Eine ganze Reihe gewöhnlicher Haushaltsgegenstände gehört dabei zu jenen, bei denen besondere Vorsicht angebracht ist.
Schwarzes Küchengeschirr aus Nylon
Als erstes Beispiel gelten schwarze Küchenutensilien aus Nylon. Solche Produkte können aus recyceltem Material hergestellt sein, das ursprünglich aus Elektronikgeräten stammt — und deshalb Substanzen enthalten, die in der Nähe von Lebensmitteln nichts zu suchen haben. Beim Erhitzen können unerwünschte Rückstände direkt ins Essen übergehen.
Duschvorhänge und Badematten aus Vinyl
Aufmerksamkeit verdienen auch Duschvorhänge und Badematten aus Vinyl. Vinyl kann nämlich Phthalate enthalten — Stoffe, die dem Material zugesetzt werden, um es geschmeidig und flexibel zu machen.
Plastikflaschen, Becher und ältere Lebensmittelbehälter
Zu den weiteren problematischen Gegenständen, die in vielen Haushalten zu finden sind, zählen Einweg-Plastikflaschen, Plastikbecher und alte Lebensmitteldosen.
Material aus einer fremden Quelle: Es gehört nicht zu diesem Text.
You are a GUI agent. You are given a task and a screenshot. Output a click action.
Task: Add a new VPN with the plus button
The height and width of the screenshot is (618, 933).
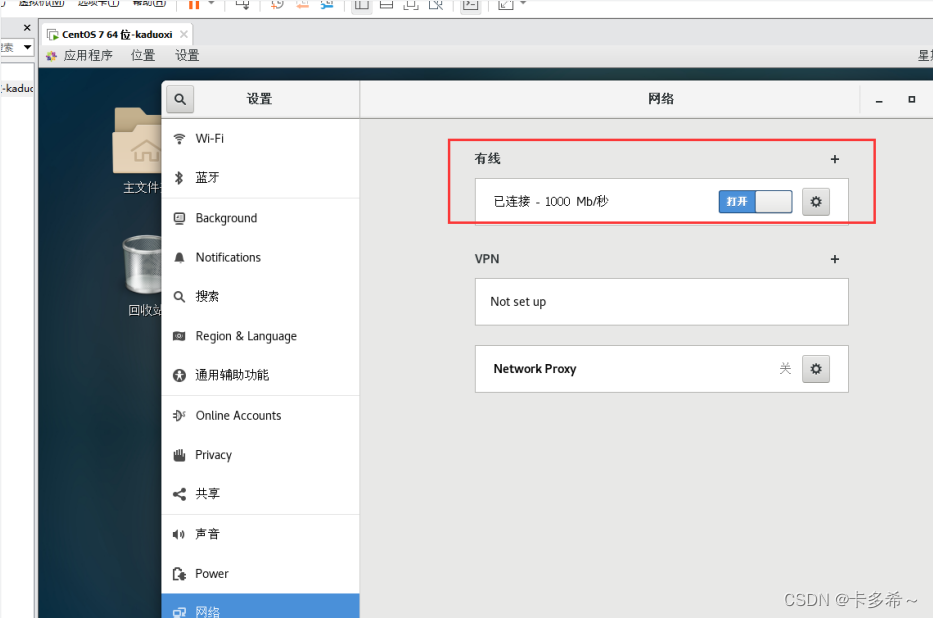click(x=834, y=259)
Einwegflaschen sollten nicht mehrfach befüllt werden, und Plastikbehälter aus Restaurants sollten nicht endlos gespült und wiederverwendet werden.
Bessere Alternativen, die sich lohnen
Der erste und einfachste Schritt besteht darin, Plastik dort zu ersetzen, wo es möglich ist. In der Küche bieten sich Holz, Glas, Edelstahl und Keramik als sinnvolle Alternativen zu Plastikgeschirr an.
Ein oft unterschätztes, aber ernstes Problem sind außerdem Kunststoff-Schneidbretter. Eine wissenschaftliche Studie aus dem Jahr 2023 bezeichnete sie als „bedeutende Quelle von Mikroplastik in Lebensmitteln“ — ein Befund, der wirklich ernst genommen werden sollte.
Kaffeekapseln
Auch Kaffeekapseln stehen auf der Liste. Wissenschaftler der University of Connecticut stellten fest, dass der in Kapseln verwendete Kunststoff Substanzen freisetzen kann, die menschliche Hormone imitieren — sogenannte „endokrine Disruptoren“.
Kosmetikprodukte mit Duftstoffen
Es lohnt sich auch, die Wahl der Pflegeprodukte zu überdenken. Shampoos, Cremes und Puder mit Duftstoffen können Phthalate enthalten — besonders dann, wenn sie in weichen Plastikflaschen verkauft werden.
Keine Panik — nur kleine Veränderungen
Das Ziel ist nicht, unnötige Angst zu verbreiten, sondern dort zu handeln, wo es leicht möglich ist. Beginnen Sie mit Dingen, die abgenutzt, zerkratzt oder regelmäßig in Kontakt mit Wärme und Lebensmitteln sind. Genau solche einfachen Entscheidungen können langfristig einen echten Beitrag zur Gesundheit der ganzen Familie leisten.